On that particular Sunday evening, the Mineral folks had borrowed people from all over Greene County to come up with 51 at worship. For some reason, Jim had not gone with me. Instead, the gracious and sweet 90-year-old lady with no music education but plenty of arthritis was playing piano.
I had not prepared anything, of course, for I did not think they could ever get 50 people to church. Only a year before, however, I had sung in a quartet. “Pass Me Not.” A great hymn, and I sounded pretty good when Bob Robling and Dave Lamb and Bob Wallace, real singers, were covering up my wavering bass. So, I asked the pianist if she knew “Pass Me Not.” She thought that maybe she did.
I suspect that song was never again selected in that church.
It was a disaster. She knew nothing about transposing to fit my range.

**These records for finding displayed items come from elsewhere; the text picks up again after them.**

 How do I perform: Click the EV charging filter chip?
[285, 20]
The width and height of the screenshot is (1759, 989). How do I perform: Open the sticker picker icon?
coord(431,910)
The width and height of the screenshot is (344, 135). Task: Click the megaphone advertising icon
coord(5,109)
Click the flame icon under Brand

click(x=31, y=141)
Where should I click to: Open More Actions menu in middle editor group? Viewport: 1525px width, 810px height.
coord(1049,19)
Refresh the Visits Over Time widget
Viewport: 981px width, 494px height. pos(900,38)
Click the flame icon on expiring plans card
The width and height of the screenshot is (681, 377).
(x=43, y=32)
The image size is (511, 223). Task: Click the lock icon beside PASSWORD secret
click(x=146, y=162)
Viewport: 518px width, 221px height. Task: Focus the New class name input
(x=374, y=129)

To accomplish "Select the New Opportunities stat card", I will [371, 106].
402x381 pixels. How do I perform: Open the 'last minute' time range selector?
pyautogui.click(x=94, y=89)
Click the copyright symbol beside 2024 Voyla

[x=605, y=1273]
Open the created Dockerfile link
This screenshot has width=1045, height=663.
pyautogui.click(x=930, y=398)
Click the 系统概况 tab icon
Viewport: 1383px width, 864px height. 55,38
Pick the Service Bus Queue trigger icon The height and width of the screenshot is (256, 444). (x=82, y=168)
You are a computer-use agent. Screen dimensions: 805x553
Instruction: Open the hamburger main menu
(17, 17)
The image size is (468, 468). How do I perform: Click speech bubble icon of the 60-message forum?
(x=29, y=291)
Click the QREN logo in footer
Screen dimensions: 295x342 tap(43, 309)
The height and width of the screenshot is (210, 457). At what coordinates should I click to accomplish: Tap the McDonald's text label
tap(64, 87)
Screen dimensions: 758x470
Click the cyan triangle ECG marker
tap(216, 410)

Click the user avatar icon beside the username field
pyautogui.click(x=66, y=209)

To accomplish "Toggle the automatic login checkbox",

I switched, almost word by word, from one octave to another, from key to key, even clef to clef, trying to find some common musical ground between voice and piano.
Well, I started this meditation to try to figure out why that incident is still cringe-worthy. It’s no worse than many other embarrassing moments to which I have subjected myself and those who had to witness them. I really have no answer to that, so I’ll just have to let it go.
That’s one of the real advantages of old age. If there is no one else left to remember the stupid stuff you did, you don’t have to remember it, either.
John Robert McFarland
1] It was usually just called Mineral instead of Mineral City, since a church building and three houses don’t really constitute a city.
2]
At the time, I thought Solsberry was just a misspelling of the English
Salisbury. Later, when I pastored at Arcola, IL, and Jim Cummings was in the
congregation, I learned that the town was named for his grandfather, Sol.